- TASK DIRECTIONS -
A line qualifies if it holds the string "heading". Copy every qualifying line from the records.

[Stored data]

***

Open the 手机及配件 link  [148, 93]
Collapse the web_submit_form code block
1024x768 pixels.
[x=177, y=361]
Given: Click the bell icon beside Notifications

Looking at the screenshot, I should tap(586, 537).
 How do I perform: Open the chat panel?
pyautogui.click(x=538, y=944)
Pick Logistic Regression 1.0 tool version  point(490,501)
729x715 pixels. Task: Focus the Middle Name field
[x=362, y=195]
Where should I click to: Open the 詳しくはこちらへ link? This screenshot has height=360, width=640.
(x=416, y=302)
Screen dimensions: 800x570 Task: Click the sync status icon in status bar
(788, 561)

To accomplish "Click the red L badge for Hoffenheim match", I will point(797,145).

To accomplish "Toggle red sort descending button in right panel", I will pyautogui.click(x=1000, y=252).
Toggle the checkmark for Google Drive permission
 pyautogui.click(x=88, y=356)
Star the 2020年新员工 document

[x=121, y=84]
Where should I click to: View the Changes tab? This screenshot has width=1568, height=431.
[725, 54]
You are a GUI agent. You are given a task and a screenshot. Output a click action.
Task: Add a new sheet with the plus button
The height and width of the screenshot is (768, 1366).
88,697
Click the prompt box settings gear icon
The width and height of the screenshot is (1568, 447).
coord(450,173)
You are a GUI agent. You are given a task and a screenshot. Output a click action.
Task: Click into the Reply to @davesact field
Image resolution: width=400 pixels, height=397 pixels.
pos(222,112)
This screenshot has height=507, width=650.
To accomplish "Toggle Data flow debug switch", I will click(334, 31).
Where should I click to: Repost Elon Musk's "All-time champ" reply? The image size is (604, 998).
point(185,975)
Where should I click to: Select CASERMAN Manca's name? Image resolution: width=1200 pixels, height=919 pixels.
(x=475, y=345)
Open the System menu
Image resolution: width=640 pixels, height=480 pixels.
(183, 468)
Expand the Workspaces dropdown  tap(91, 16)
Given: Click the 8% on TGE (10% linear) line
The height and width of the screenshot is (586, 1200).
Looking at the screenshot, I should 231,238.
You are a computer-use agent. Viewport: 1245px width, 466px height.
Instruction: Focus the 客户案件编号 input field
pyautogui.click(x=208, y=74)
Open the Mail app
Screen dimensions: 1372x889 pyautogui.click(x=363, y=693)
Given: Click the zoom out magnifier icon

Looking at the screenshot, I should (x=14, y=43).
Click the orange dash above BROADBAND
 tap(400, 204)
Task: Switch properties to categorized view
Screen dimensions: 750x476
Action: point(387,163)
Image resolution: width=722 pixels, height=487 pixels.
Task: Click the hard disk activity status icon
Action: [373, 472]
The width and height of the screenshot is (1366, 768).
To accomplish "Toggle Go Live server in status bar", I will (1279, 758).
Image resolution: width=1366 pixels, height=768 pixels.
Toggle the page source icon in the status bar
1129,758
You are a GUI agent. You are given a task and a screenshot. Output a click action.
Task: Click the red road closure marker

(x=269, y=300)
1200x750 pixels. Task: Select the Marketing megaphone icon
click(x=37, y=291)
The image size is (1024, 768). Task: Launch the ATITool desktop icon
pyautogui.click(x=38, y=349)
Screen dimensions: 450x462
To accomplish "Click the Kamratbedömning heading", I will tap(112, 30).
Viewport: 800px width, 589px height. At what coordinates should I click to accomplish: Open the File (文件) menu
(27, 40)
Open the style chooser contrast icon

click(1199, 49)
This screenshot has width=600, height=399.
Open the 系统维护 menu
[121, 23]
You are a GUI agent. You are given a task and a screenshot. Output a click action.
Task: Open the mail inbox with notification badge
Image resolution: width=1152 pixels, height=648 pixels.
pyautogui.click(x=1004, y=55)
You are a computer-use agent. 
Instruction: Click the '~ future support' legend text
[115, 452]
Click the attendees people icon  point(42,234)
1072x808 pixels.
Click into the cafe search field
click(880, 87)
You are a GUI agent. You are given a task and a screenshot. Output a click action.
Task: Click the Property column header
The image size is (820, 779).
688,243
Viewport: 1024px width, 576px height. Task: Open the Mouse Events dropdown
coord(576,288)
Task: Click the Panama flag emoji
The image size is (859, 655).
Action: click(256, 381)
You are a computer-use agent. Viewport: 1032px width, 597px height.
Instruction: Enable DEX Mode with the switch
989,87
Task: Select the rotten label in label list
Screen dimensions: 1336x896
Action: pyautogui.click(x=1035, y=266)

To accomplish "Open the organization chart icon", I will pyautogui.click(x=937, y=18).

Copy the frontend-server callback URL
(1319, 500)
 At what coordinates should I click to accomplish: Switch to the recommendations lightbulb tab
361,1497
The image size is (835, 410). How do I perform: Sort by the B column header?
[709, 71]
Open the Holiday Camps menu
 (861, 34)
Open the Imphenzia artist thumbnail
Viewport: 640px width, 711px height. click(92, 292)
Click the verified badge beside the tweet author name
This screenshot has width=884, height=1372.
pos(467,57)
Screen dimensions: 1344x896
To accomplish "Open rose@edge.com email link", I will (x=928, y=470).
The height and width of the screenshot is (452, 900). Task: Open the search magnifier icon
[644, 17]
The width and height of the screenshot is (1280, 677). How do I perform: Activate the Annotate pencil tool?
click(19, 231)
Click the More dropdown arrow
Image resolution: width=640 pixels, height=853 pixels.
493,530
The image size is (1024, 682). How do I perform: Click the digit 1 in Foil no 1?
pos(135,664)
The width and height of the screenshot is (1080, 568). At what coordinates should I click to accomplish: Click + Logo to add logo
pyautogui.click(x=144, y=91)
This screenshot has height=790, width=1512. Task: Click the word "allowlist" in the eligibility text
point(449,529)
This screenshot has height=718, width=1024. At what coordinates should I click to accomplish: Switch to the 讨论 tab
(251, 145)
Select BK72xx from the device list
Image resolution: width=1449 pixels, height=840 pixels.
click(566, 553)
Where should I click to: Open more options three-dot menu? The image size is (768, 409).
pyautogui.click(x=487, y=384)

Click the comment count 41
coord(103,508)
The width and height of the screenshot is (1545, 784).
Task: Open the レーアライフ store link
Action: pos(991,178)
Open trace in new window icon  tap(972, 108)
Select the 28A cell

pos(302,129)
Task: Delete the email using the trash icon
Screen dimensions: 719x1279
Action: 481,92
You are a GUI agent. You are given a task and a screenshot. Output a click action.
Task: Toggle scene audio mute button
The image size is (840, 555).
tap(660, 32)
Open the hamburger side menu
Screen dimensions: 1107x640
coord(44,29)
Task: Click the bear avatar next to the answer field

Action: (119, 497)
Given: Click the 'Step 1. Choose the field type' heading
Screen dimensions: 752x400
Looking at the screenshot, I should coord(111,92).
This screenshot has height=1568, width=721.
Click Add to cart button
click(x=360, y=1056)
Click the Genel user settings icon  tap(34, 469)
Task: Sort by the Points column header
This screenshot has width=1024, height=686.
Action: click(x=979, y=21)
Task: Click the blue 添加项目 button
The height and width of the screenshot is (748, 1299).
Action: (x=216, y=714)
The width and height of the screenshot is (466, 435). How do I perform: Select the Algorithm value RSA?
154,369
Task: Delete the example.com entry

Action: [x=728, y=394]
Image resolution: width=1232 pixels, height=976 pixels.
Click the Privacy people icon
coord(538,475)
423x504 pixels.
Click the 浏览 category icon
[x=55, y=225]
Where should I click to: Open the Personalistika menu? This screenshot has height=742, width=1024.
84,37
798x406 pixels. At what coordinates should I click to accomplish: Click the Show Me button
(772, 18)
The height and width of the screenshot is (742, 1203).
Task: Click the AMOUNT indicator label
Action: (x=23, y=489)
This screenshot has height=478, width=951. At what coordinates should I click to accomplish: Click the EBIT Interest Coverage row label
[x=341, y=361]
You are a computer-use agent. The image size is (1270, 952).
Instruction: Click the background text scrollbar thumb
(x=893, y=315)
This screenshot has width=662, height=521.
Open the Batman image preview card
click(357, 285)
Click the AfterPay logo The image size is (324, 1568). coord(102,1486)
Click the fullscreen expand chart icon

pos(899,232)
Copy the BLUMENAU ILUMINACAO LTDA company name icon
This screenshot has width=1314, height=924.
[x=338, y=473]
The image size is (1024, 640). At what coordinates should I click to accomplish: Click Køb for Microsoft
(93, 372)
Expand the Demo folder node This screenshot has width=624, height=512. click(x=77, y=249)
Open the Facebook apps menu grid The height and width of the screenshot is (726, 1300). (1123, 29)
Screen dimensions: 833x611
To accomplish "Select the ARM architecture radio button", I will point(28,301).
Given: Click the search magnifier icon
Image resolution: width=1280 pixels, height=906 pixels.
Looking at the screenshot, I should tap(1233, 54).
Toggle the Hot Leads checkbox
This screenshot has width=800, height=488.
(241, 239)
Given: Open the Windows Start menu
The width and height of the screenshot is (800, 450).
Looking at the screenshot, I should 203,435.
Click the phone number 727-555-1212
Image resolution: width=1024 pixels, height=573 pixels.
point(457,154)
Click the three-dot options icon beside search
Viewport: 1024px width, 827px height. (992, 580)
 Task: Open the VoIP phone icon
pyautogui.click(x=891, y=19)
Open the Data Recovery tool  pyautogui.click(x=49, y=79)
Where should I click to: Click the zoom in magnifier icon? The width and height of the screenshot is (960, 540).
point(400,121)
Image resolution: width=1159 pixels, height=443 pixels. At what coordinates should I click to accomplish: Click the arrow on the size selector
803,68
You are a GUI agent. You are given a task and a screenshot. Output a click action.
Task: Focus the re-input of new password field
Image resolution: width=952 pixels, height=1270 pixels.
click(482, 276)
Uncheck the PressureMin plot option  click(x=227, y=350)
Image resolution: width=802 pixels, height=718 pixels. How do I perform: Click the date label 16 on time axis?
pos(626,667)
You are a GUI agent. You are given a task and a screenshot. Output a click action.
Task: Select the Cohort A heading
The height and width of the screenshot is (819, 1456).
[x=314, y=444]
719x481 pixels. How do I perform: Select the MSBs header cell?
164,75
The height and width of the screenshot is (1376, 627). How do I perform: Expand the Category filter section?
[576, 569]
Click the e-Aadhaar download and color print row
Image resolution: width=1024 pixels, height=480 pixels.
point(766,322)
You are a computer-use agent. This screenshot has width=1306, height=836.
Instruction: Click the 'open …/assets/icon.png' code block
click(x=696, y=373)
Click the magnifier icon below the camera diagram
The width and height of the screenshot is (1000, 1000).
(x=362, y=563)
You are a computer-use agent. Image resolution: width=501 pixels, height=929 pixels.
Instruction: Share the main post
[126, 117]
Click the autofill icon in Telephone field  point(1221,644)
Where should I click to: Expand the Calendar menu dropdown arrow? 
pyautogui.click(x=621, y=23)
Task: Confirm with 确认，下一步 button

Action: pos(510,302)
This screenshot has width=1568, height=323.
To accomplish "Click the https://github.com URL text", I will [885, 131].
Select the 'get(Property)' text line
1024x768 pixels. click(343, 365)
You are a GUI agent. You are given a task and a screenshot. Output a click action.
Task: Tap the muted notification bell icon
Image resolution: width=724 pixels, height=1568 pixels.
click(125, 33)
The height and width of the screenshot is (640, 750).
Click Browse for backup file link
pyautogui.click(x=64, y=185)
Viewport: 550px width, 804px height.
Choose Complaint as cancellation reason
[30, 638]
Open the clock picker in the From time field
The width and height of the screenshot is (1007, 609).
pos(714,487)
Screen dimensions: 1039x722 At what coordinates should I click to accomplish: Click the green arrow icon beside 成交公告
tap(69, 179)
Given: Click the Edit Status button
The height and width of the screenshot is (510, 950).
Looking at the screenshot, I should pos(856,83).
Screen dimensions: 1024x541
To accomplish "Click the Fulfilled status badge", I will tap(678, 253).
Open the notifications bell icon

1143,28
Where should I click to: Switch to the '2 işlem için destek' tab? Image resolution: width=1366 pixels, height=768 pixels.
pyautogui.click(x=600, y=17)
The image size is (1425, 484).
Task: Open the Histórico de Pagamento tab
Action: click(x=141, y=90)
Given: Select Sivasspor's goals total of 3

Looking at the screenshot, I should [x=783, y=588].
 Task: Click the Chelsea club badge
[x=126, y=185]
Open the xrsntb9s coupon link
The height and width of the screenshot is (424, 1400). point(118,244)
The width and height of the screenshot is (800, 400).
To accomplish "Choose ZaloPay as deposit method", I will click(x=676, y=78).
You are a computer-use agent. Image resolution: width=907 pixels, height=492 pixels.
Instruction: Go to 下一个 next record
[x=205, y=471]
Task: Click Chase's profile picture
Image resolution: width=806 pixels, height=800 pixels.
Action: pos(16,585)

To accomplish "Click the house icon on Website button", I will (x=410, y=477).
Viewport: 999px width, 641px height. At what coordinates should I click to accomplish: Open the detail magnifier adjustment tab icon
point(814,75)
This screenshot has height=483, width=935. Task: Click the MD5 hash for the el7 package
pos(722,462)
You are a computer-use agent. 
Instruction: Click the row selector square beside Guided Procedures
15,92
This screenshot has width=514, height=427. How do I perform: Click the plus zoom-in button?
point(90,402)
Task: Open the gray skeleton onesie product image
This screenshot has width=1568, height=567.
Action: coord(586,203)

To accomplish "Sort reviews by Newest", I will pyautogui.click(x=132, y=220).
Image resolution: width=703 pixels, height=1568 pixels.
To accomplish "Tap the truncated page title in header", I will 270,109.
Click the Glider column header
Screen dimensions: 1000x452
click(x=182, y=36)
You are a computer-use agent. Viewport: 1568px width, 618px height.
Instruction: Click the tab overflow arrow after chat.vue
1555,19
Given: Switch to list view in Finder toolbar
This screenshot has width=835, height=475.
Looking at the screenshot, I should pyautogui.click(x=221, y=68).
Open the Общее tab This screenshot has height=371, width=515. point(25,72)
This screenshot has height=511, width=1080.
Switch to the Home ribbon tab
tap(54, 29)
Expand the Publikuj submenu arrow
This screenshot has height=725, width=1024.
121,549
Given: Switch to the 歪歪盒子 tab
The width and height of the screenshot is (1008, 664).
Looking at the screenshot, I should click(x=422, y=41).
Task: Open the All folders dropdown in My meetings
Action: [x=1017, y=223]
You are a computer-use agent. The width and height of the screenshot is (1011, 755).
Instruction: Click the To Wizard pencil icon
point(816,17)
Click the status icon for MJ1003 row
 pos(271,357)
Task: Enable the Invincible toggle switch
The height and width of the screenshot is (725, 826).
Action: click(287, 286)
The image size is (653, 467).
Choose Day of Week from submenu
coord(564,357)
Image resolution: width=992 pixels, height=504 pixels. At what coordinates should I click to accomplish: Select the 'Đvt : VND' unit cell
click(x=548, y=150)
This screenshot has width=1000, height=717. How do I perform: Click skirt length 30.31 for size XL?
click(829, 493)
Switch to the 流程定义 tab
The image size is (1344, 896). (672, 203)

***

- EXERCISE SOLUTION -
To accomplish "Click the Kamratbedömning heading", I will tap(112, 30).
Given: Click the 'Step 1. Choose the field type' heading
Task: Select the Cohort A heading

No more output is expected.